Swee Kee chicken rice restaurant at 51 Middle Road was a destination for locals and tourists before it closed in 1996 for renovations but sadly never reopened.
 
 
Legend has it that back in Swee Kee's heyday, the chicken rice restaurant kept their live birds in this back lane between Purvis Street and Middle Road. In the morning, a lorry load of live chicken will come to this back lane where boss Mok Lee Swee would personally hand pick the live birds one at a time. The chosen birds were stored in cages here for up to a week. The chicken were slaughtered as the cooked birds were sold, thus ensuring that customers get only the freshest chicken.
 
Mok Lee Swee was actually the helper / apprentice of Wong Yi Guan, the man credited with pioneering Hainanese chicken rice as a hawker dish in Singapore. After the Second World War, jobs were scarce. Hainanese cooks were also displaced in Peranakan and colonial homes by female domestic workers known as Ma Jie from Shunde, Guangzhou. So, many Hainanese men had to look for alternative employment. Some became two-basket street hawkers. One of them was Wong Yi Guan - he took a dish eaten in Hainanese homes to sell in the streets. Naturally, Wong Yi Guan plied his Hainanese chicken rice first in the Hainanese enclave, mainly along Middle Road.
 
 

Purvis Street Hainan Second Street

 
Soon, Wong Yi Guan was invited to set up a hawker stall inside a coffee shop at Purvis Street.
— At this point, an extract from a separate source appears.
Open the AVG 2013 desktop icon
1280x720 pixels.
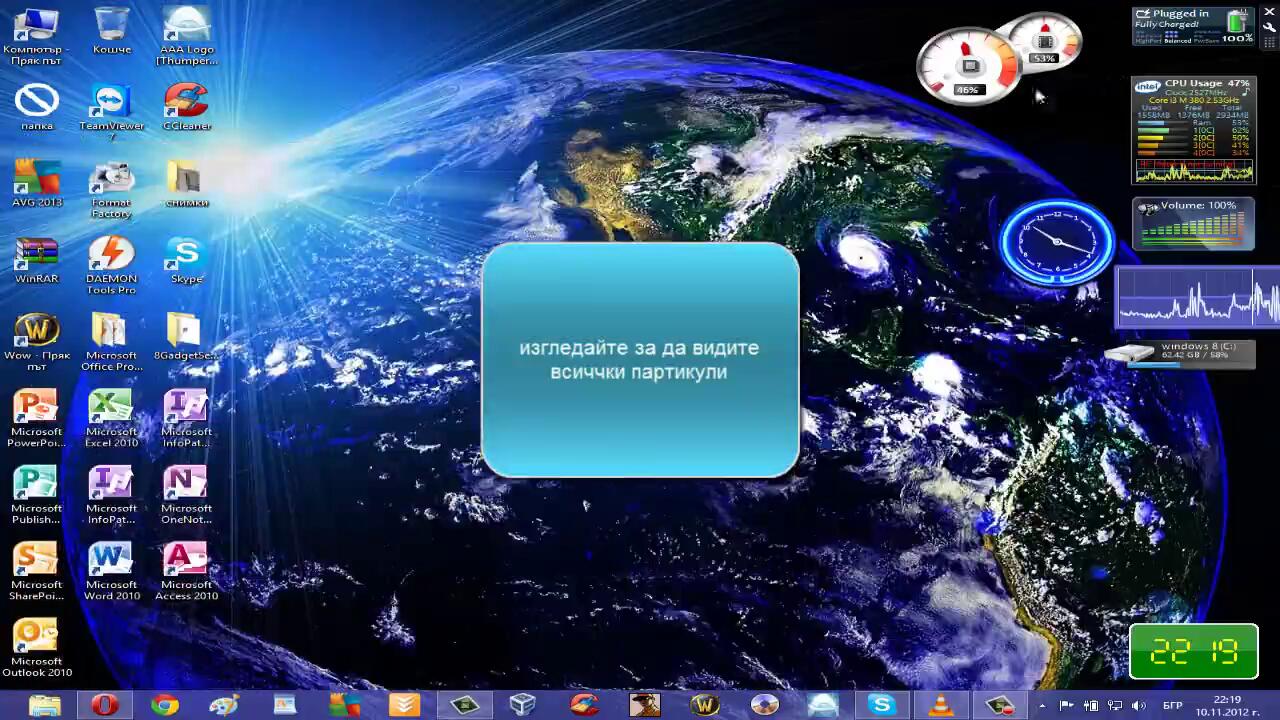(x=36, y=180)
It was very popular and inspired other Hainanese to set up chicken rice stalls and restaurants here.
 
Purvis_Street

One of them was Yet Con chicken rice restaurant at 25, Purvis Street established in 1947. Yet Con was operating until 2020 when it closed after the second generation owner passed on.
 
Purvis_Street
 
Chin Chin Eating House at 19, Purvis Street opened in 1934 as a Hainanese kopitiam serving Nanyang kopi (coffee) and kaya toast, etc. In 1959, Chin Chin Eating House also jumped on the Hainanese chicken rice bandwagon. Chin Chin closed briefly in the 1990s when the owners migrated to Australia. They returned to Singapore two years later and re-opened Chin Chin Eating House. Chin Chin Eating House is, hence, the oldest Hainanese restaurant still operating in Singapore, except for the two year break in the 1990s.